### What is required
What lines in the records below mention "This"? List them all.

^^^^^^^^

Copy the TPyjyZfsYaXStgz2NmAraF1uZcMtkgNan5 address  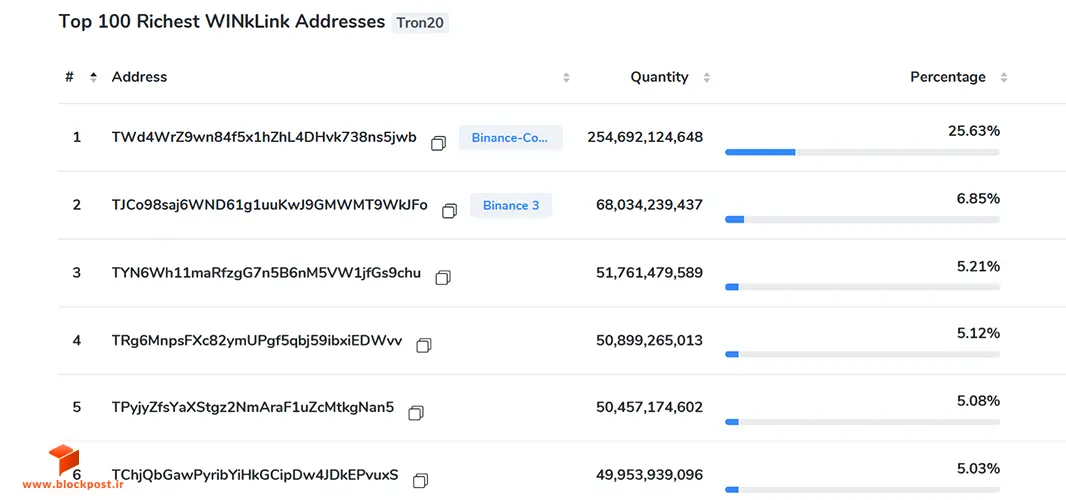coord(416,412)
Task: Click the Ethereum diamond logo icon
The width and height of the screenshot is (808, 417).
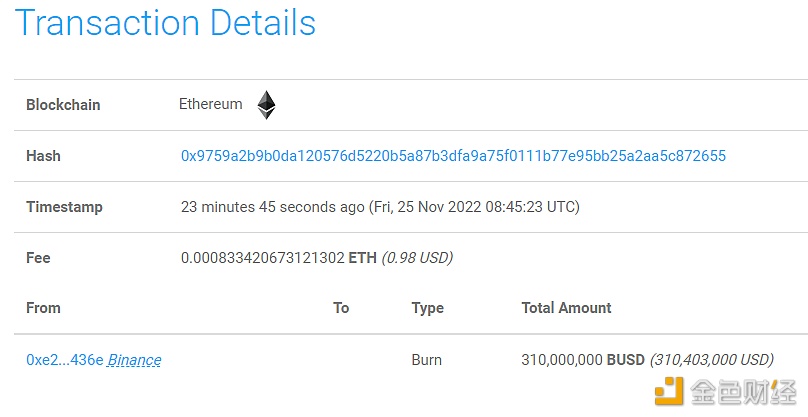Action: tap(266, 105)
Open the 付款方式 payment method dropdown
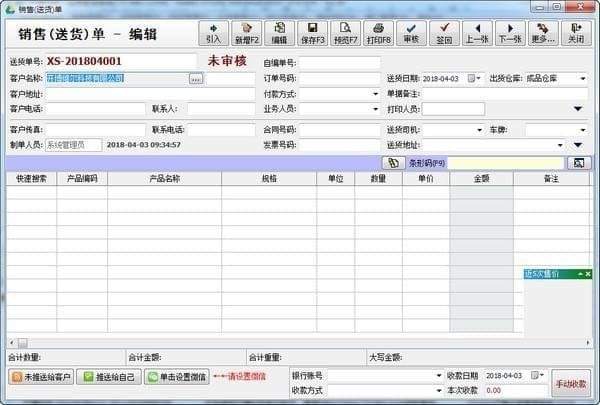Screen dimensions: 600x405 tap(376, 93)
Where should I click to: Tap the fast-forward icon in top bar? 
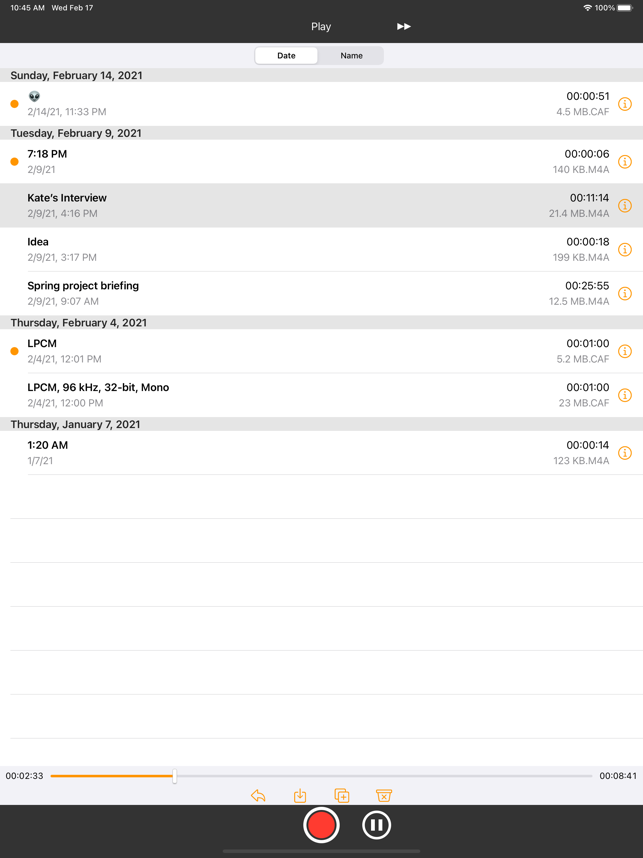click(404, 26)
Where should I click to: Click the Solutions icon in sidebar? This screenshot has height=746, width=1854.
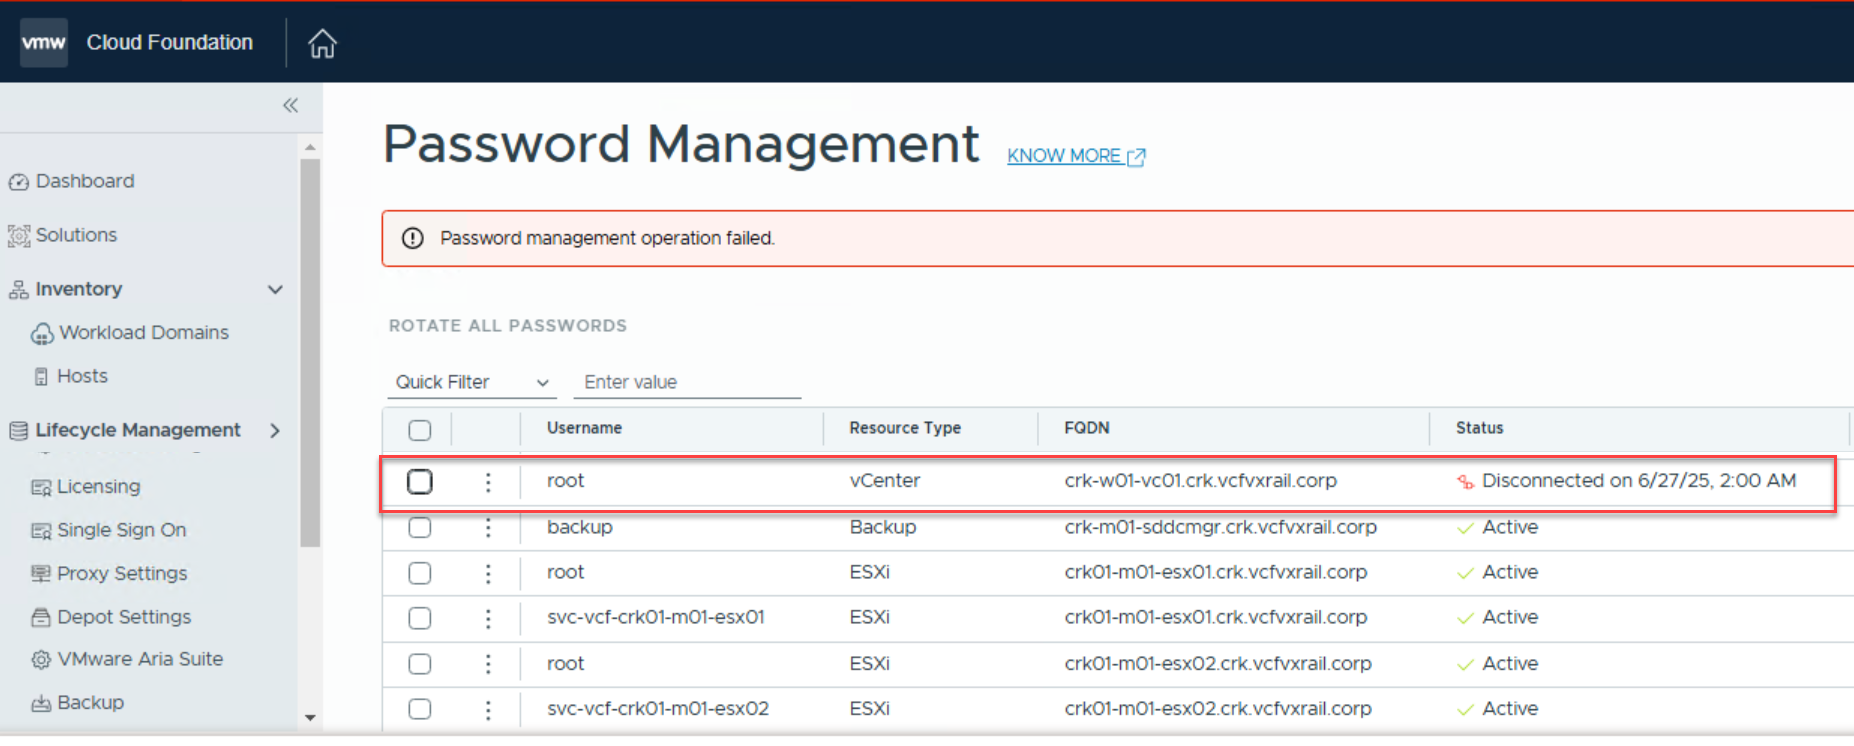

^^^^^^^^

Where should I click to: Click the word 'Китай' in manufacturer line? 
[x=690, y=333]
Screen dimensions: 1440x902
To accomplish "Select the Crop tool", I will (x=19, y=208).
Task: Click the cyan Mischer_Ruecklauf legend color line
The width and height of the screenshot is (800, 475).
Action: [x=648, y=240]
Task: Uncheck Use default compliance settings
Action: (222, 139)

^^^^^^^^

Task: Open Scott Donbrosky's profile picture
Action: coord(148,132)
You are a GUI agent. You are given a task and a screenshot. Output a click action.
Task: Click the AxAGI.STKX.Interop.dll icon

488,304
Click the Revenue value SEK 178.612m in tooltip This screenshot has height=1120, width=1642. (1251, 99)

^^^^^^^^

### Reply to the task
Where should I click to: Click the Solutions icon in sidebar? This screenshot has height=746, width=1854.
Click the Revenue value SEK 178.612m in tooltip This screenshot has height=1120, width=1642. (1251, 99)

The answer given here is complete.